▶ Exercise:
A word-for-word copy of the entries below is required.

** Opening Information supplied block **

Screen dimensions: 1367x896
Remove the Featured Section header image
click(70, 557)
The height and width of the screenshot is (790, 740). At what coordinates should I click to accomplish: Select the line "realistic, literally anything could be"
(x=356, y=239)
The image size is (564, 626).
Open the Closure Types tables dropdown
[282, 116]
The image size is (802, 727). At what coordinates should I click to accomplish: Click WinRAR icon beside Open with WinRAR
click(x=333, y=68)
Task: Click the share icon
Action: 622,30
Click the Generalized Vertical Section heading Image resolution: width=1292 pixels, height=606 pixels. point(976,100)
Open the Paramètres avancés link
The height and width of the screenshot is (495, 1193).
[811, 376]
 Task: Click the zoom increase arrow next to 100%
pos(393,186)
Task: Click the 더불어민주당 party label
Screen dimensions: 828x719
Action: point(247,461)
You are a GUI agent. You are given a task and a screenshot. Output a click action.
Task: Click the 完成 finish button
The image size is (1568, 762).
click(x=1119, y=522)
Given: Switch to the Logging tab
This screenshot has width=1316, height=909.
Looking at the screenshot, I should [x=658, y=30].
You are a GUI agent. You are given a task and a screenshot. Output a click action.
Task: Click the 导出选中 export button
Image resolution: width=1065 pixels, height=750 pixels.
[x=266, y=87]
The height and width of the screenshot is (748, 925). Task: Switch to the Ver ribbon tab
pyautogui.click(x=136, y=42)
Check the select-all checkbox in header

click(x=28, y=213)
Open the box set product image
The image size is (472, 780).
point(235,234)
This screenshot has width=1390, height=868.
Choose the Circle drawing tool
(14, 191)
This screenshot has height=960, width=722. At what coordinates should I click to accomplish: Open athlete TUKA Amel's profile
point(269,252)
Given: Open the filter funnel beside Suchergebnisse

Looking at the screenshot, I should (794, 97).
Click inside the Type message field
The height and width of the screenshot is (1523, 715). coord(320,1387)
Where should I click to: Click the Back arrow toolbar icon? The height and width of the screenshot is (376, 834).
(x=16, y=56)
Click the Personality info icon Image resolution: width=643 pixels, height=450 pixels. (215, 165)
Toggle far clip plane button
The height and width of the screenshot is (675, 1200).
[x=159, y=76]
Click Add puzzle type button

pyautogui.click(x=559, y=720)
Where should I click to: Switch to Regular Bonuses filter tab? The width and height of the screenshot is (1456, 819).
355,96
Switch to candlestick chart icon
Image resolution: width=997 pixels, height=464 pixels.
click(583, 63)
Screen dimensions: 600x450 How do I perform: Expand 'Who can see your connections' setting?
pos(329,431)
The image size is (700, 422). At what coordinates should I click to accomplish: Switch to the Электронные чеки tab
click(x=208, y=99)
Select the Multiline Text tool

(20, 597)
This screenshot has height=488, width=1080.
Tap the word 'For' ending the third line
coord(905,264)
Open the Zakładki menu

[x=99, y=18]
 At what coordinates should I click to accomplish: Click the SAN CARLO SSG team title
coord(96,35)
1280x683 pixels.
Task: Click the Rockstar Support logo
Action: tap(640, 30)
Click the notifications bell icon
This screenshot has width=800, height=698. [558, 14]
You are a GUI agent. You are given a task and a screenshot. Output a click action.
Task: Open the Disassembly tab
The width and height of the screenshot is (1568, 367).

** Closing Information supplied block **

▶ Result of the task:
Screen dimensions: 1367x896
Remove the Featured Section header image
click(70, 557)
The height and width of the screenshot is (790, 740). At what coordinates should I click to accomplish: Select the line "realistic, literally anything could be"
(x=356, y=239)
The image size is (564, 626).
Open the Closure Types tables dropdown
[282, 116]
The image size is (802, 727). At what coordinates should I click to accomplish: Click WinRAR icon beside Open with WinRAR
click(x=333, y=68)
Task: Click the share icon
Action: 622,30
Click the Generalized Vertical Section heading Image resolution: width=1292 pixels, height=606 pixels. point(976,100)
Open the Paramètres avancés link
The height and width of the screenshot is (495, 1193).
[811, 376]
 Task: Click the zoom increase arrow next to 100%
pos(393,186)
Task: Click the 더불어민주당 party label
Screen dimensions: 828x719
Action: point(247,461)
You are a GUI agent. You are given a task and a screenshot. Output a click action.
Task: Click the 完成 finish button
The image size is (1568, 762).
click(x=1119, y=522)
Given: Switch to the Logging tab
This screenshot has width=1316, height=909.
Looking at the screenshot, I should [x=658, y=30].
You are a GUI agent. You are given a task and a screenshot. Output a click action.
Task: Click the 导出选中 export button
Image resolution: width=1065 pixels, height=750 pixels.
[x=266, y=87]
The height and width of the screenshot is (748, 925). Task: Switch to the Ver ribbon tab
pyautogui.click(x=136, y=42)
Check the select-all checkbox in header

click(x=28, y=213)
Open the box set product image
The image size is (472, 780).
point(235,234)
This screenshot has width=1390, height=868.
Choose the Circle drawing tool
(14, 191)
This screenshot has height=960, width=722. At what coordinates should I click to accomplish: Open athlete TUKA Amel's profile
point(269,252)
Given: Open the filter funnel beside Suchergebnisse

Looking at the screenshot, I should (794, 97).
Click inside the Type message field
The height and width of the screenshot is (1523, 715). coord(320,1387)
Where should I click to: Click the Back arrow toolbar icon? The height and width of the screenshot is (376, 834).
(x=16, y=56)
Click the Personality info icon Image resolution: width=643 pixels, height=450 pixels. (215, 165)
Toggle far clip plane button
The height and width of the screenshot is (675, 1200).
[x=159, y=76]
Click Add puzzle type button

pyautogui.click(x=559, y=720)
Where should I click to: Switch to Regular Bonuses filter tab? The width and height of the screenshot is (1456, 819).
355,96
Switch to candlestick chart icon
Image resolution: width=997 pixels, height=464 pixels.
click(583, 63)
Screen dimensions: 600x450 How do I perform: Expand 'Who can see your connections' setting?
pos(329,431)
The image size is (700, 422). At what coordinates should I click to accomplish: Switch to the Электронные чеки tab
click(x=208, y=99)
Select the Multiline Text tool

(20, 597)
This screenshot has height=488, width=1080.
Tap the word 'For' ending the third line
coord(905,264)
Open the Zakładki menu

[x=99, y=18]
 At what coordinates should I click to accomplish: Click the SAN CARLO SSG team title
coord(96,35)
1280x683 pixels.
Task: Click the Rockstar Support logo
Action: tap(640, 30)
Click the notifications bell icon
This screenshot has width=800, height=698. [558, 14]
You are a GUI agent. You are given a task and a screenshot. Output a click action.
Task: Open the Disassembly tab
The width and height of the screenshot is (1568, 367).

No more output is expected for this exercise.